Friends and family members are grieving the untimely death of Patrick William Dunn, 68, a Costa Rican citizen originally from the United States who was well known in the expatriate and business community here.
Dunn was the owner, along with his wife, Elvia Jahara Jarquín, of the Posada Amon hotel in the capital, and was the former owner of many other well-known locales such as Hotel Dunn Inn, Happy Days, New York Bar and Lucky’s Piano Bar, all in San José.
Dunn, who had lived in Costa Rica for 25 years and renounced his U.S. citizenship, was stabbed to death in Manta, Ecuador, in the early morning May 18 during a burglary of the bar he owned and where he lived, called Nashville South.
Dunn had been living in Ecuador for three years and had just received his residency a month before, his daughter Jennifer Dunn, who lives in Costa Rica, told The Tico Times by phone this week.

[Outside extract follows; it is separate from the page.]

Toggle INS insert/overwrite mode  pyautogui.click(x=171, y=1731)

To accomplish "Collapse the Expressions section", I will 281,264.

Dunn’s body was returned to Costa Rica Tuesday, and a funeral was held Wednesday day at the TibásCemetery, north of San Jose, where he was buried.
Dunn’s daughter said her father “was very happy, and had a young spirit. He was almost 70, but seemed like a child.”
“He was a friend to anybody who needed one,” Jennifer said. “And in his time, he was quite the hero.”
In 1999, Dunn rescued his elderly neighbor from a house fire, receiving severe burns in the process that kept Dunn bedridden for a year.
Jerry Ruhlow, The Tico Times’ fishing columnist and a longtime friend of Dunn’s, described Dunn as “gregarious and outgoing.”
“He was one of the most liked people I’ve met in Costa Rica, and anywhere else,” Ruhlow said. “He was a very fine person and always willing to help anybody.”
Police are investigating the homicide and searching for three suspects who allegedly took cash, liquor and personal documents from Dunn’s home, the Ecuadorian newspaper El Mercurio reported on its Web site.